加えて町内会は政府から認められた正式な行政組織ってわけでもない。が、困ったことに今回は、ご町内だけが移災にあう。市長や県知事に泣きつきたくても、連絡すら取れない。特にリーダーシップに溢れるわけでもない幸介が、どう立ち回るのか。
隙あらばなんとか他の人に権限を預けちまおうとする幸介が、いかにも日本人的で身につまされる。
やはり頼りないがリーダー役を押し付けられるのが、スーパー高見屋マートの雇われ店長、芥川義人44歳独身。彼も特に出世欲があるわけでもなく、大過なく勤めあげようとしている月給取り。

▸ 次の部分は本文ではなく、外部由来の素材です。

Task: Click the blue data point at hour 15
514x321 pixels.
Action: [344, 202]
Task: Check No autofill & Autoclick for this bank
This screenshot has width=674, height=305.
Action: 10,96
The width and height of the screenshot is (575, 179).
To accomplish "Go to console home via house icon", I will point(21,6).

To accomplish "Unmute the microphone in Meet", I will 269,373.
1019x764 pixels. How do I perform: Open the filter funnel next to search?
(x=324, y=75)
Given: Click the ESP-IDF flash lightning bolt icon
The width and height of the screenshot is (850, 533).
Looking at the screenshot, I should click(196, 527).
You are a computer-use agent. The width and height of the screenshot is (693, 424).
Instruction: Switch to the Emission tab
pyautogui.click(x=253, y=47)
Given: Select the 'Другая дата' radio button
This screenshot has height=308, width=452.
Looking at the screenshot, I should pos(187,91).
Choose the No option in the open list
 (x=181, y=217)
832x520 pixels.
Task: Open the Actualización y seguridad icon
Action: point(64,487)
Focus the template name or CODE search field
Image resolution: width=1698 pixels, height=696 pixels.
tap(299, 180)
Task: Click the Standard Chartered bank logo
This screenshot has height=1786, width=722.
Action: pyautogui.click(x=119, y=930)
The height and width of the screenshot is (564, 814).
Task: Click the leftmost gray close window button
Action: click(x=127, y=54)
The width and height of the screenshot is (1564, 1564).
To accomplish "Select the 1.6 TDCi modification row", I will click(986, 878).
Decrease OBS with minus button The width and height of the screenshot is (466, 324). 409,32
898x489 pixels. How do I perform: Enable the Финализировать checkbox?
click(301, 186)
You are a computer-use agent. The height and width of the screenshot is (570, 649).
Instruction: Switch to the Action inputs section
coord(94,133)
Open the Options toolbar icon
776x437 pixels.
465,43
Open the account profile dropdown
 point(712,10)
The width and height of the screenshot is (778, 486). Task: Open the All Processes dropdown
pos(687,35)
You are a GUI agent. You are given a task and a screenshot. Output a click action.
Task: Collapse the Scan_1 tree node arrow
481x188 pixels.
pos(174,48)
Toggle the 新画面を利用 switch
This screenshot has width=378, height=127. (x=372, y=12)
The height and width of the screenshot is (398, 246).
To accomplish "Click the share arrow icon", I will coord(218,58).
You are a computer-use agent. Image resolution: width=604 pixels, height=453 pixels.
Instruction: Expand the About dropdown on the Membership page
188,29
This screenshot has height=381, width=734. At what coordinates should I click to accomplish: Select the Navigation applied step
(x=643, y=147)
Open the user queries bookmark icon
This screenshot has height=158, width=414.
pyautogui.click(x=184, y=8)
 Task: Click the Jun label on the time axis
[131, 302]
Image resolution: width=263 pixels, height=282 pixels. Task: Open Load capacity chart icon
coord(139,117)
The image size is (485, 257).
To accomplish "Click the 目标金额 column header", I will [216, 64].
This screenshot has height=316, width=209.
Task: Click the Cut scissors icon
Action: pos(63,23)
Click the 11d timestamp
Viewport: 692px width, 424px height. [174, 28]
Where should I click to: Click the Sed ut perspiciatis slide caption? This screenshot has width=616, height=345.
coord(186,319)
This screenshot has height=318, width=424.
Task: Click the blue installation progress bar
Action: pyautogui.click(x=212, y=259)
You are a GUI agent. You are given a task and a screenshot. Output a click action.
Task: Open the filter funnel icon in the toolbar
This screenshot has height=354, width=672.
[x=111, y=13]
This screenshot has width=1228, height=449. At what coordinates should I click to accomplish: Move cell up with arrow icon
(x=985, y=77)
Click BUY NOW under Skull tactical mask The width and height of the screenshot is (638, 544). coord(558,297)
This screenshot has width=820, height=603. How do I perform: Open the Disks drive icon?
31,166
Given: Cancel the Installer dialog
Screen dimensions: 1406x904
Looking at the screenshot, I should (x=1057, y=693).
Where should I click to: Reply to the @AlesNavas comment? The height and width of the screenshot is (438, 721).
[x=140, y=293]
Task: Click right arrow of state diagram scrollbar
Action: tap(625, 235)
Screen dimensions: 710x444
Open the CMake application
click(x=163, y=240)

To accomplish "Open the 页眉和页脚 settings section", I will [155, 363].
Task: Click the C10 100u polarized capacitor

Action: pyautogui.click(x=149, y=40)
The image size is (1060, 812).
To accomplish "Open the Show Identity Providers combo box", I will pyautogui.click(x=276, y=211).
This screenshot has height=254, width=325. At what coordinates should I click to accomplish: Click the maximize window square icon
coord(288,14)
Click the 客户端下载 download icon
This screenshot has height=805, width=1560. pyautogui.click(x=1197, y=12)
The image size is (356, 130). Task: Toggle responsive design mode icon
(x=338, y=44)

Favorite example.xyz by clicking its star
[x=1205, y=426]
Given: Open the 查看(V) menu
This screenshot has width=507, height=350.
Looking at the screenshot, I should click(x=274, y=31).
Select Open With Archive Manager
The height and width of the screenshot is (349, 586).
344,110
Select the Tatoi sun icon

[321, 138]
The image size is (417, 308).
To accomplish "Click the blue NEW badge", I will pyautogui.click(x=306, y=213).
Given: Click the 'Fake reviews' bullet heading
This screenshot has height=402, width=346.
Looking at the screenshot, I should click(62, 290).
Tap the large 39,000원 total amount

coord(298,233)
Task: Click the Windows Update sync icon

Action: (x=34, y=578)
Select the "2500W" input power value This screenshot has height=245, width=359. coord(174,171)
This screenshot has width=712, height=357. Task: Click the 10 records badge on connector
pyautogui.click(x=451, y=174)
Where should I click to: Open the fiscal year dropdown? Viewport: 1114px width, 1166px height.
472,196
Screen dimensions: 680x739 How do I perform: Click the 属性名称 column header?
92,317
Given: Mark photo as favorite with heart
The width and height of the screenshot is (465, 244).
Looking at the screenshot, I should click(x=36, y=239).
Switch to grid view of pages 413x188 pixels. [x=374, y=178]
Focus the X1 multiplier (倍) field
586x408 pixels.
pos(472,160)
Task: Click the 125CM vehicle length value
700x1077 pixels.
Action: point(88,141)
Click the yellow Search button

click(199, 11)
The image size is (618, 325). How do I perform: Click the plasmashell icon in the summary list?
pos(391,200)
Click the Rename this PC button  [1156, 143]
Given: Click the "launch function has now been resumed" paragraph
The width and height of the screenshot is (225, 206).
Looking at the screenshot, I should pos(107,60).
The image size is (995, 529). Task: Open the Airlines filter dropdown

地方都市のスーパーってのが、作者の目の鋭い所。食品や食器など当面の生活必需品が大量に揃い、また広い駐車場もある。孤立した世界に放り出されたご町内、その気になれば力づくで王にもなれる立場だが、そこは雇われ店長。
事態に気づいてもサラリーマン気分が抜けきれず、店員と避難者の間に挟まれ、なんとか丸く収めようとする覇気のなさに、妙に親しみが湧いてしまう。
対して、野望バリバリなのが、市会議員の塚脇朱美。
あなたの市にもいませんか、妙な自然志向とかに染まった自称リベラルの色物議員が。この人はアレな本のお陰で陰謀論にハマった口で、敵はすべて裏で繋がっていると信じて疑わないお方。煩いオバサンの例に漏れず、喋り出したら止まらない人で、相手の顔色なんざ見ちゃいないw
他に銃器オタクの引きこもり、かつて夫が移災に巻き込まれた妻と子、しっかり者の家事サービス社員など、そこらにいそうな人々が登場し、それぞれの立場で事態に立ち向かう。
などと、じっくり生活感豊かに描き込まれた物語は、中盤以降に大きく変化し、終盤では意外な大スペクタクル・シーンまで用意されているサービスの良さ。
私たちの暮らしと地続きな、でも壮大なスケールのご近所シミュレーション・パニック・ノベル。長大なわりに文章は読みやすく、次々と起こる事件で読者を飽きさせない。気が付けば残りの頁数が少ないのが恨めしくなる、そんな気分を味わえる娯楽作。